Archive for September 9th, 2018

50 objects for 50 years. No. 21. The warehouse

Sunday, September 9th, 2018

 

 

 

 

 

Wellingborough, the first and now the last remaining warehouse of the OU illuastrated by a man heaving parcels onto a conveyor belt almost half a cerntury ago and, more recently, a woman and a for-lift truck.

From its earliest years industrial-scale processes were central to the OU. It was built on the assumptions of mass production. In 1969, as the OU was opening, the government presided over the opening of Longbridge, the biggest car plant in Europe.

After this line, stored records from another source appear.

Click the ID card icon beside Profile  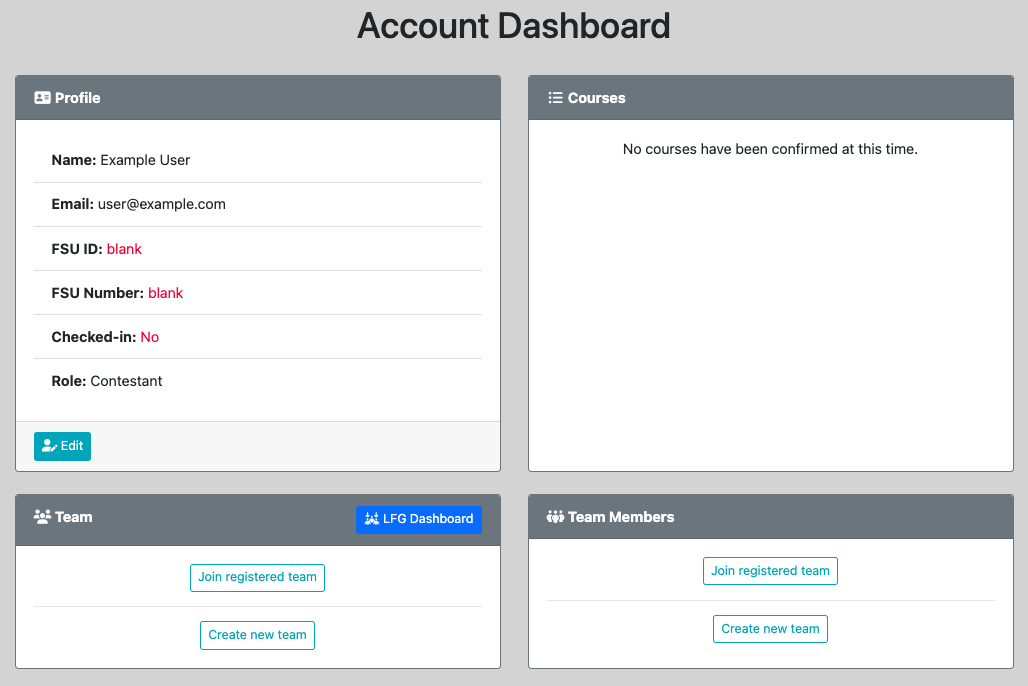coord(42,98)
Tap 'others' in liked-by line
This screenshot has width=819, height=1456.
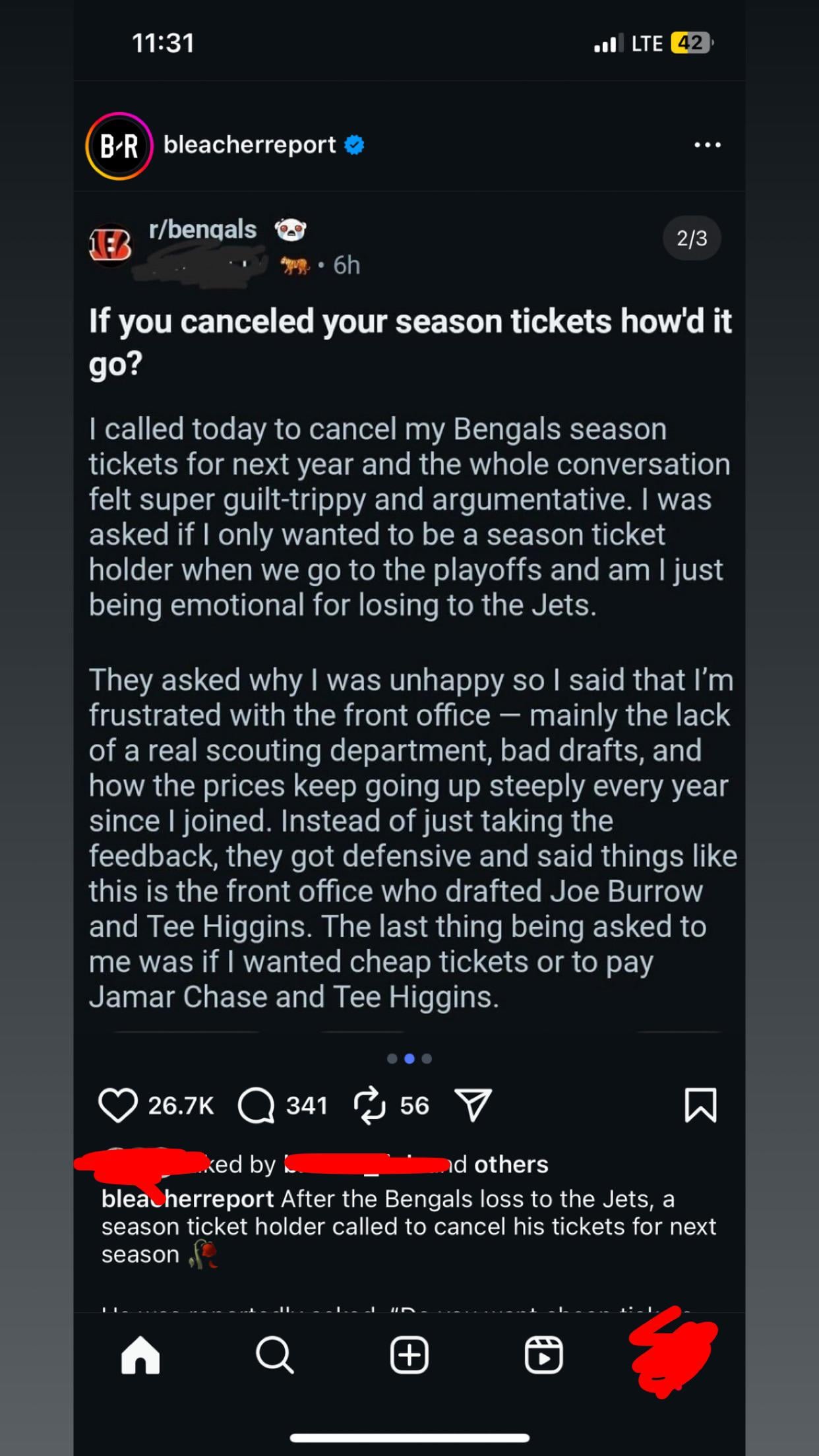click(x=511, y=1165)
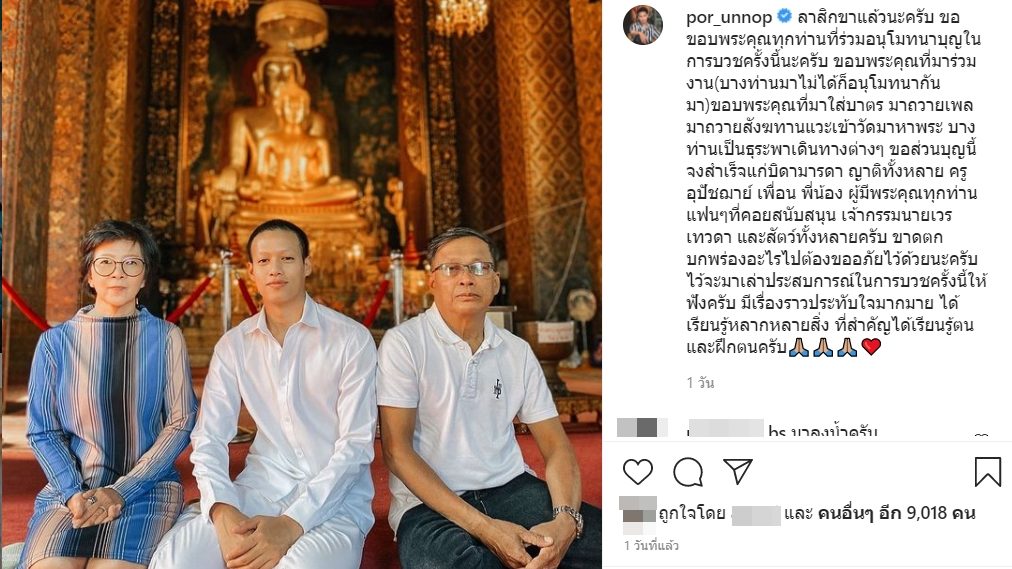Like the post with the heart icon
Screen dimensions: 1012x569
(x=638, y=472)
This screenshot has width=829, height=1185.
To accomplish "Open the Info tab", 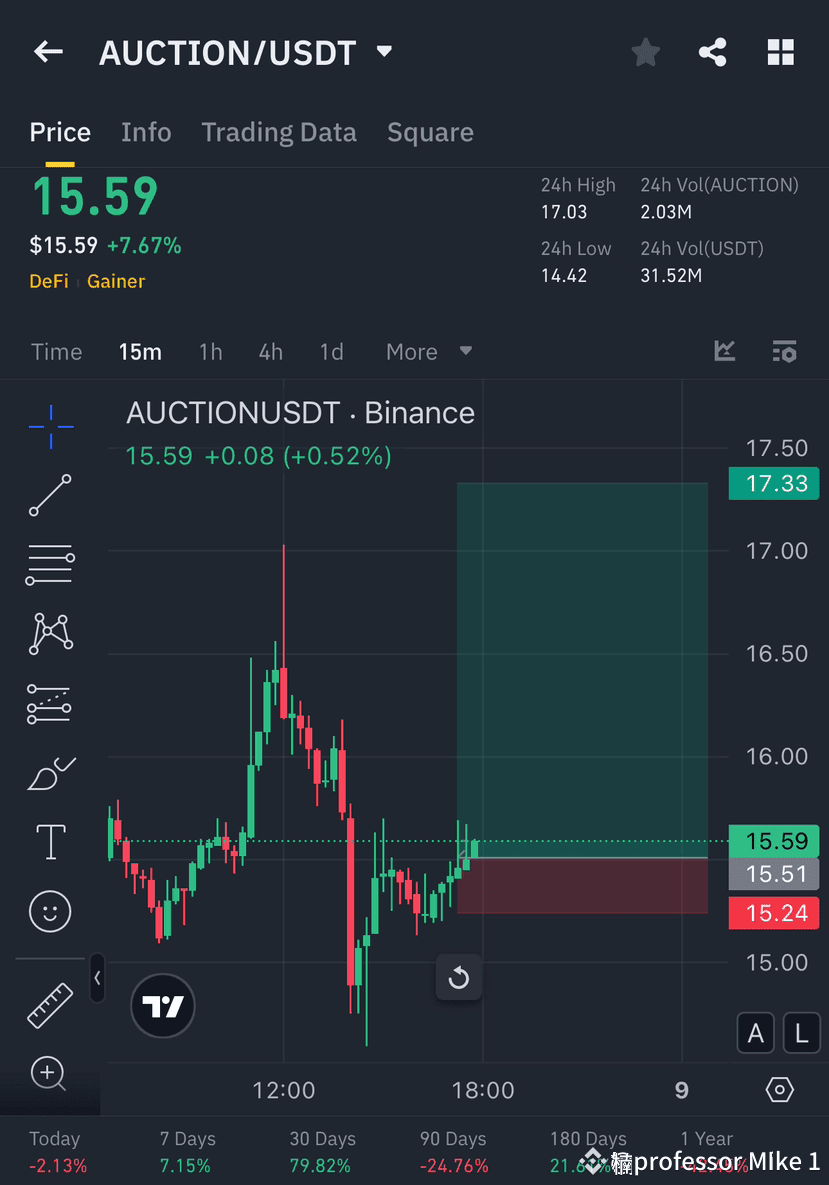I will [x=146, y=131].
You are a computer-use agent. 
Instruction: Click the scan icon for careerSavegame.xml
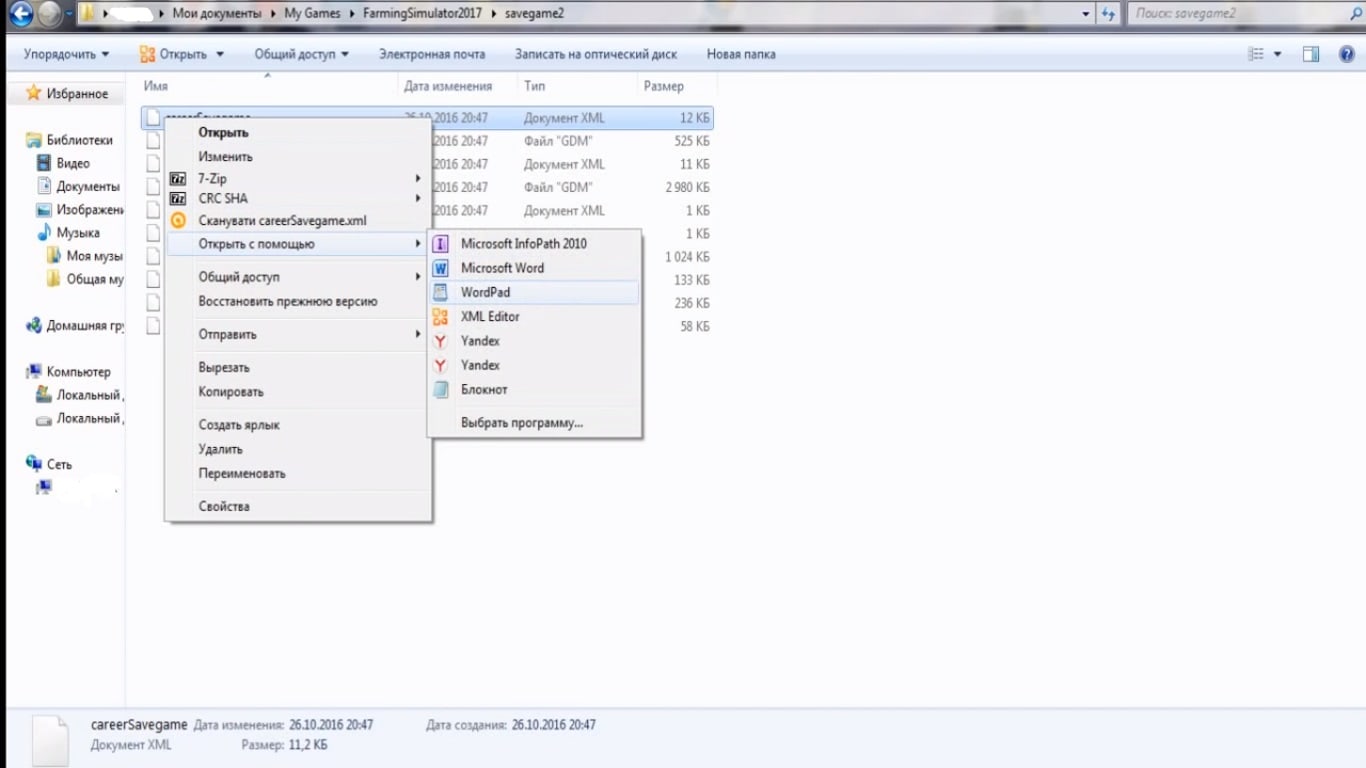click(178, 221)
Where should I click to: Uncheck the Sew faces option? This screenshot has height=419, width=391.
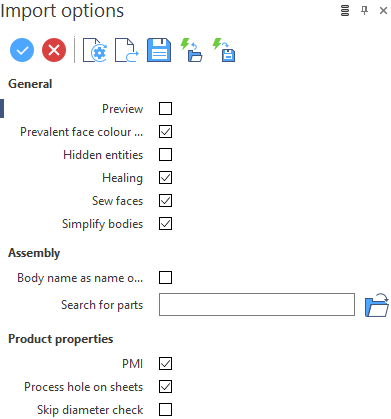coord(166,201)
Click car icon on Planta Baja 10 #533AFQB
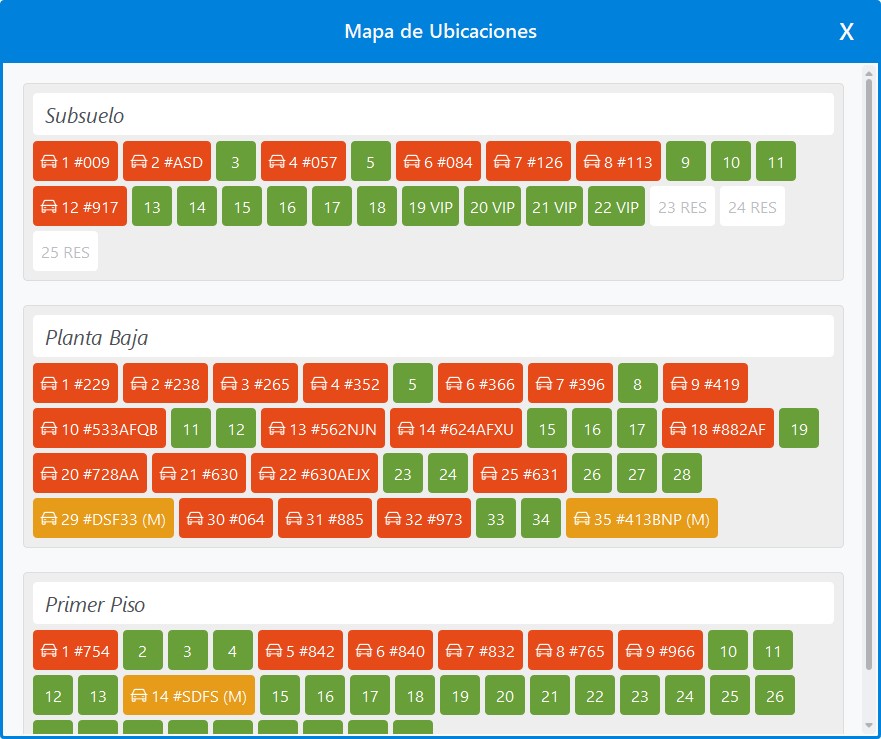 point(49,430)
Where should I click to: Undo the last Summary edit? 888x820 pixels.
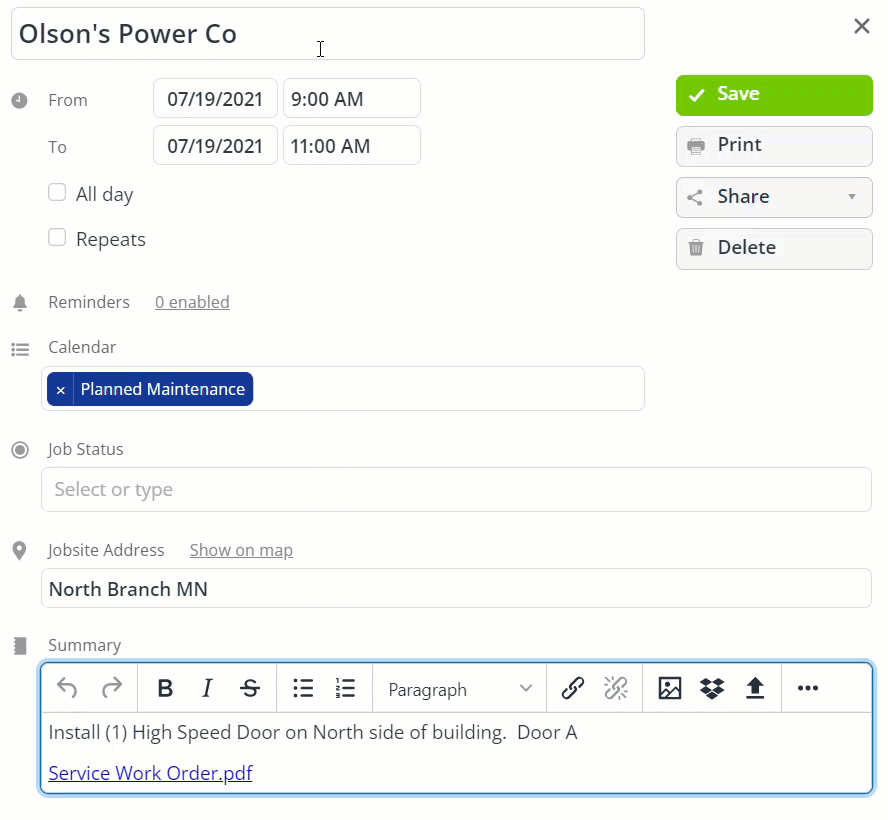point(67,688)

Other universities of the 1960s saw themselves in the tradition of communities of investigative scholars. Sussex, for example, was called Balliol-by-the-Sea. However, the OU has been described by one of its first deans as ‘an industrial revolution in higher education’. It was built on industrial precedents, and this is reflected in the language developed by its early staff, with ‘lines of study’ and the ‘production’ of ‘units’ of teaching materials. Greville Rumble, who joined the OU in 1970 and was head of the OU’s corporate planning of ce in the mid-1970s and also in the late 1980s, suggested that ‘during the 1970s industrialisation came to be seen by many as a defining feature of distance education’. Two of the OU’s first deans stressed both the egalitarian ethos and the use of a systems approach at the OU. The concept of a ‘system’, a term which, along with the phrase ‘evidence-based policy’ was part of the lingua franca of the period, indicated the ambition to combine academic enquiry with assembly-line manufacture techniques to create educational materials for mass consumption.

In its first year the OU sent out 2.7 million mailings, including 33,000 home experiment kits. The students completed about 320,000 assignments: half of these were marked by tutors (Tutor marked assignments) while the other half were marked by computers (Computer marked assignments). The administration of just one OU Social Sciences module involved some 22,000 applicants, nearly 8,000 enrolments, 85,000 essays which required assessment by hand, 64,000 assignments marked by computers, 24 summer schools in five different locations, 300 study centres and over 1,000 part- time tutors. The logistical difficulties of supplying a wide range of learning materials to each student is illustrated by Lee Taylor, who recalled that ‘we had to scour London trying to find cardboard boxes of a suitable size for sheep’s brains. Eventually we found a place where I purchased something like 500 boxes, which said ‘Chanel No 5’ on them.’ Early accounts of the OU often noted its sheer size and scope. The first Dean of Social Sciences,Professor Michael Drake, referred to ‘the numbers that numb’.

Bletchley Post Office was overwhelmed by the correspondence so Post Office staff worked on the Walton Hall site and dispatched items directly to the railway station. In 1971 that a warehouse was acquired, at Wellingborough to deal with the need to supply thousands of students with books and equipment.